UN-Kinderversammlung in New York: “Unsere Stimmen müssen gehört werden!”

Am Rand der UN-Vollversammlung in New York hielten Kinder ihre eigene Versammlung ab. Am pult das blinde Mädchen Poonam aus Indien

Am Rande der UN-Generalversammlung in New York erhoben Jugendliche aus Albanien, Bangladesch, Brasilien, Malawi, Mexiko, Pakistan, Sierra Leone und Uganda ihre Stimme und forderten Gehör von den versammelten Regierungschefs. Sie möchten, dass die Erwachsenen ihnen zuhören und dass ihre Forderungen und Vorstellungen in die künftigen Zukunftsszenarien für die Gestaltung der Welt eingebaut werden. Silvia Holten war für uns dabei:

Bei dieser Veranstaltung muss ich an den Song von Herbert Grönemeyer denken: „Gebt den Kindern das Kommando. Sie berechnen nicht, was sie tun. Die Welt gehört in Kinderhände.“
An Syrien zeigt sich wieder einmal, dass Erwachsene oft nicht in der Lage sind, die Probleme dieser Welt zu lösen. Tausende Kinder bezahlen diese Unfähigkeit mit ihrem Leben oder leben nun in der Fremde, sind verzweifelt angesichts des Dramas, das sich in ihrem Heimatland abspielt.

Zu Beginn der Veranstaltung kamen Kinder aus der ganzen Welt in einem Film zu Wort. Mein Traum ist, dass es keine Probleme mehr gibt, dass die Welt friedlicher wird und es keine Kriege mehr gibt, sagt ein Junge aus Pakistan.

"Armut ist ein großes Problem" - Johnson aus Uganda

“Armut ist ein großes Problem” – Johnson aus Uganda

In einem eindringlichen Appell bat Johnson aus Uganda um Hilfe. Stellvertretend für alle Kinder und Jugendlichen beklagte er, dass viele Regierungen zu korrupt seien und das Geld für Bildung, ein gutes Gesundheitssystem und Bildung fehle. „Farmer könnten mit dem Geld z.B. unterstützt werden und davon Traktoren kaufen und so könnten mehr Nahrungsmittel produziert werden.“ Johnson forderte mehr Jobs, faire Entwicklungsmöglichkeiten und eine nachhaltige Zukunft, die auch auf Umweltprobleme Rücksicht nehme. „Armut ist ein großes Problem in unseren Ländern“, erklärte er. Ein Problem sei auch, dass viele Eltern ihre Kinder nicht beschützten.

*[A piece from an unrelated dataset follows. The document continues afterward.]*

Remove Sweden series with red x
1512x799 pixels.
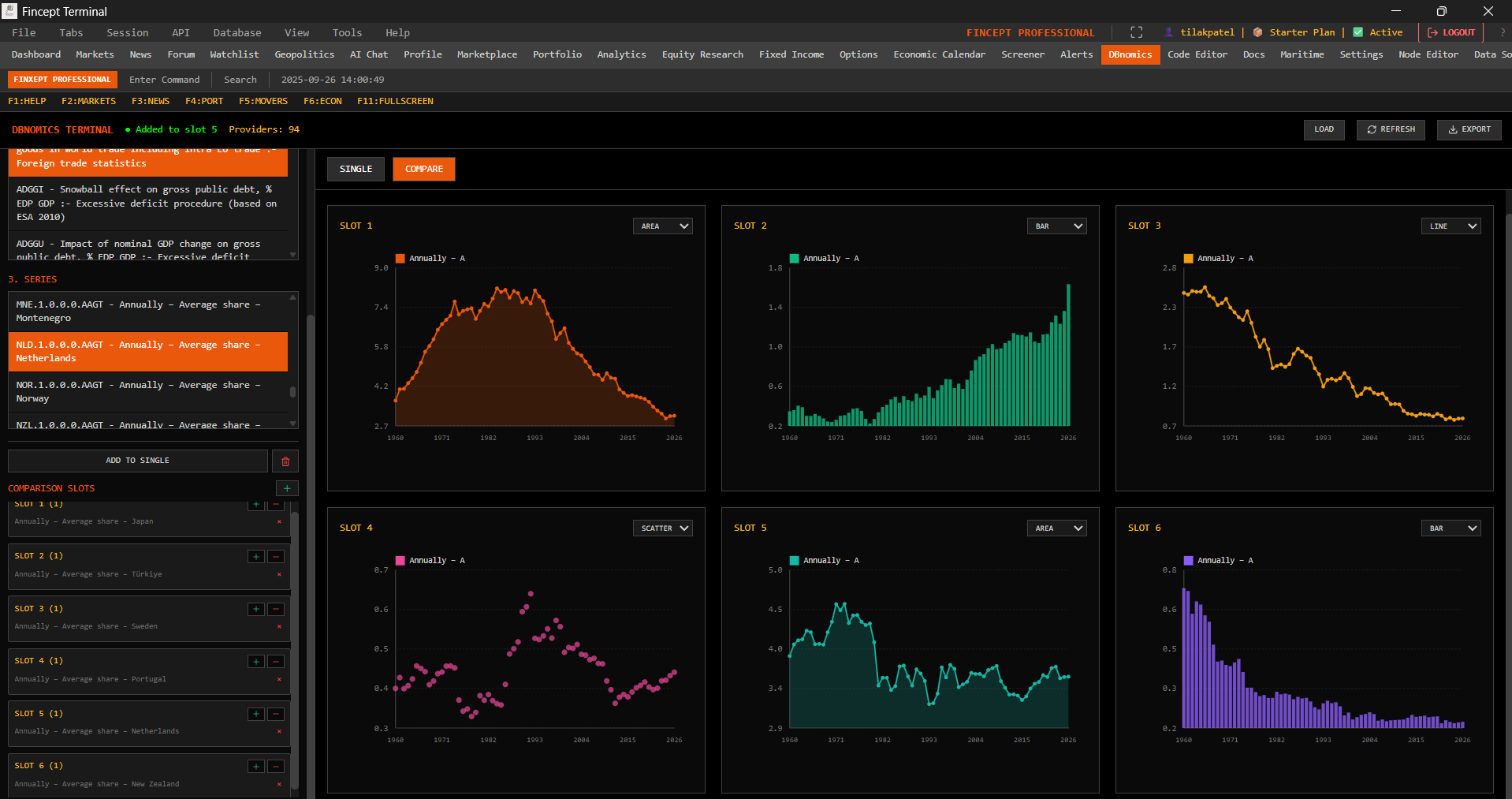[x=279, y=627]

Mädchen würden für eine Kuh verkauft und viele Kinder würden drogenabhängig.

Laiba aus Pakistan sprach insbesondere die Ungleichbehandlung von Jungen und Mädchen in ihrem Land an. „Was Jungen können, können wir auch“, betonte sie. „Wenn sie auf den Mond fliegen können, so können wir das auch.“ Mädchen bräuchten Bildung und könnten dann an einer guten Zukunft ihres Landes mitarbeiten. Ein Problem in ihrem Land sei auch, dass Kinder in sehr jungen Jahren verheiratet würden und statt zur Schule zu gehen, müssten sie arbeiten, um ihre Familien zu unterstützen.

Sehr bewegend äußerte sich Poonam aus Indien. Das blinde Mädchen kommt aus einer sehr armen Familie und forderte Gleichberechtigung zwischen Männern und Frauen auf der ganzen Welt und einen sorgsamen Umgang mit den Ressourcen.

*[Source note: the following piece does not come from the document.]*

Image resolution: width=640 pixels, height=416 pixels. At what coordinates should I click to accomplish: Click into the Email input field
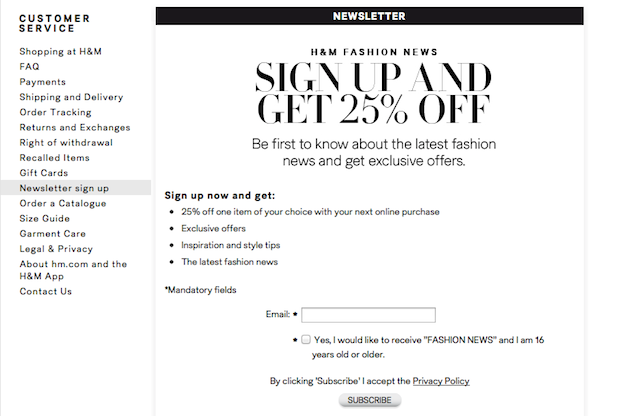coord(368,315)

Gemeinsam riefen die Jugendlichen „Kinder vereinigt euch, damit unsere Stimmen gehört werden!“

Ich bin beeindruckt von der Klarheit, mit der diese Jugendlichen ihre Vorstellungen von einer besseren Welt äußern. Sicherlich hätten sie das Syrien-Problem längst gelöst.

Kinder und Jugendliche stellen 43 Prozent der Weltbevölkerung dar, aber ihre Stimmen werden regelmäßig von Entscheidungen, die sie betreffen, ausgeschlossen. Anlässlich der UN-Generalversammlung haben sich Kinder und Jugendliche aus der ganzen Welt in New York versammelt, um die Staats- und Regierungschefs aufzufordern, ihre Ansichten ernst zu nehmen.

„Wir müssen mit den Konsequenzen und Beschlüssen, die auf der Versammlung vereinbart werden, leben; darum müssen die Entwicklungsziele für die Welt auch unsere Vorstellungen widerspiegeln“, sagt die 15 jährige Alice aus Sierra Leone, die in New York nicht nur die Sicht der Kinder ihres Landes vertreten will.

Die Veranstaltung „Voices of Children“ wurde von den Kinderhilfsorganisationen World Vision und Plan International organisiert.